» **Problem details**
Take the entries below and print, exactly, the stretch from the line containing "Given: Select the gray 1092 process node" through the line containing "532x455 pixels.", both included.
═════ Data under study ═════
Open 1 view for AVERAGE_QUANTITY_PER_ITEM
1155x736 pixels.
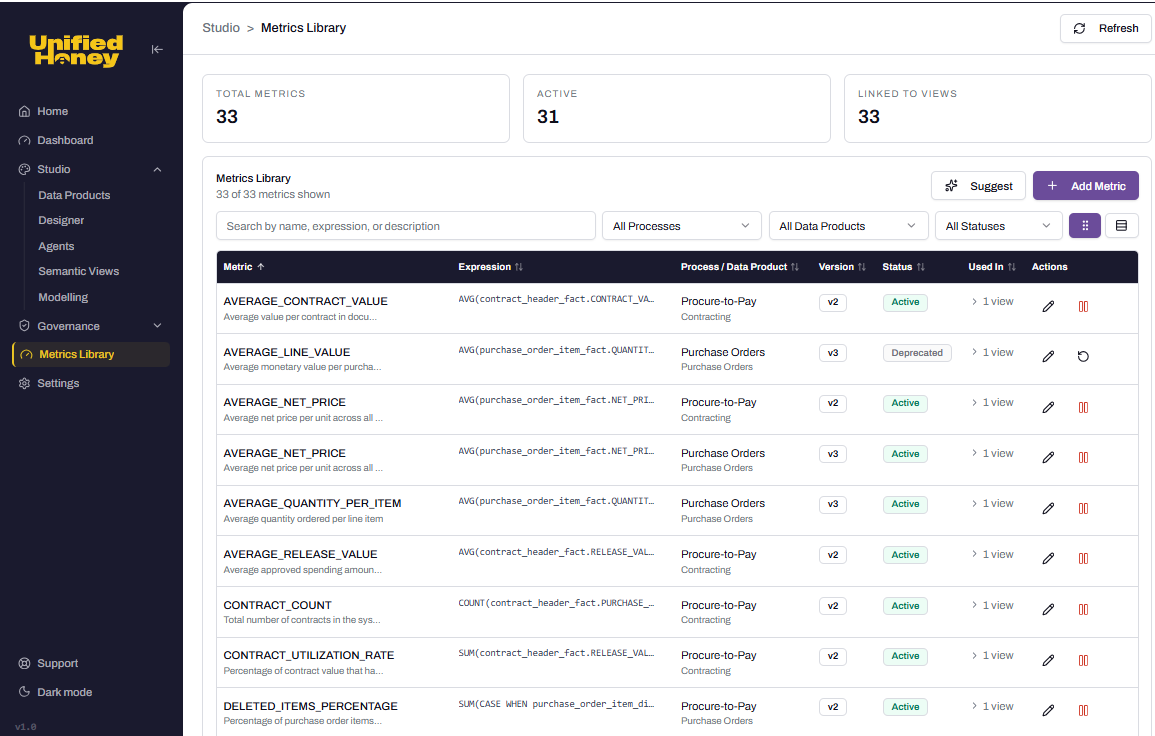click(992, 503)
═════
═════ Data under study ═════
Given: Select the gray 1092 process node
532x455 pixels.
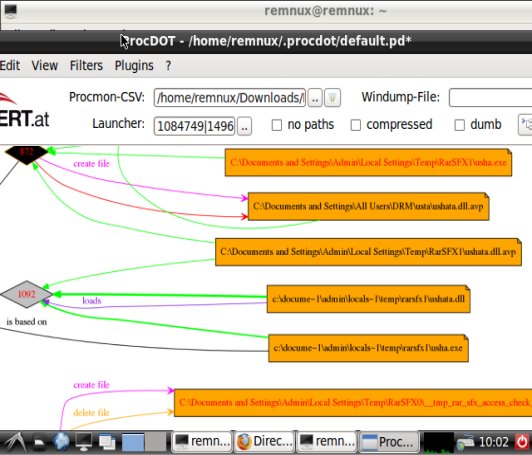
═════
═════ Data under study ═════
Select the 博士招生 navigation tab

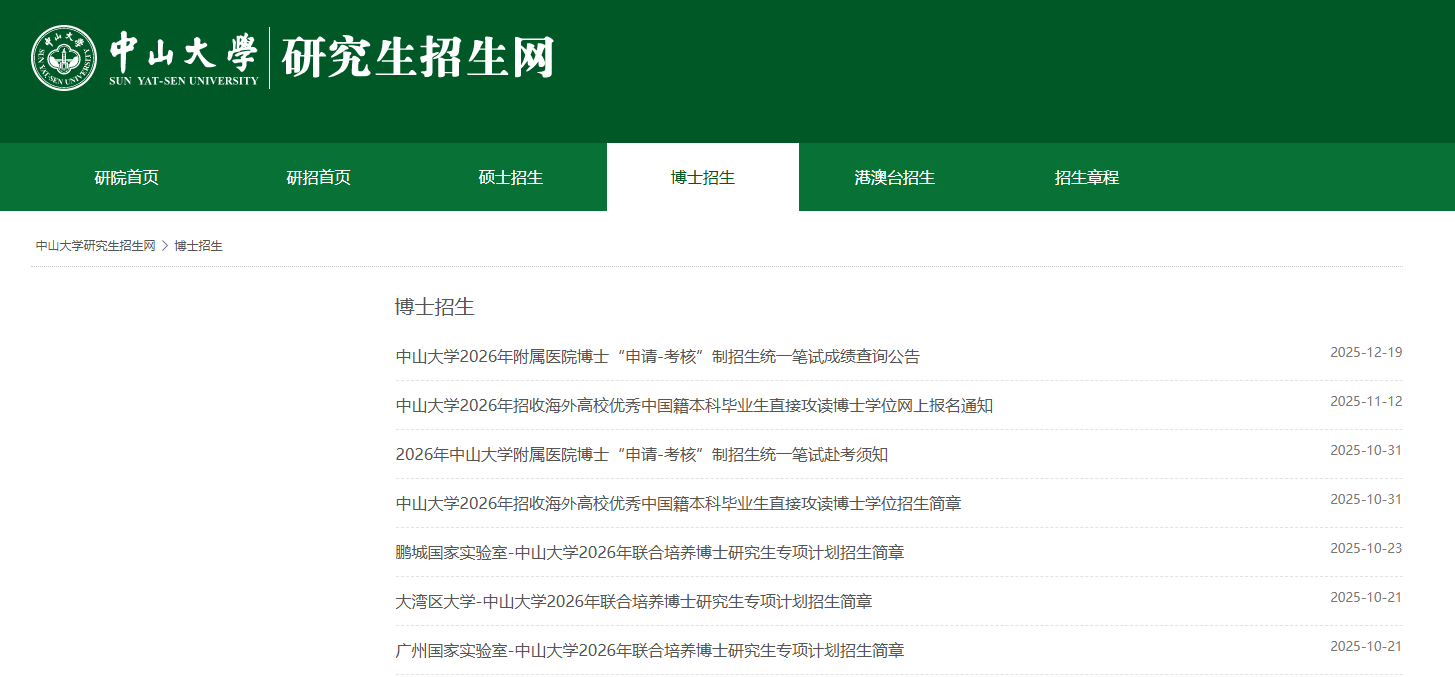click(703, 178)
═════
» **Answer to the problem**
Given: Select the gray 1092 process node
532x455 pixels.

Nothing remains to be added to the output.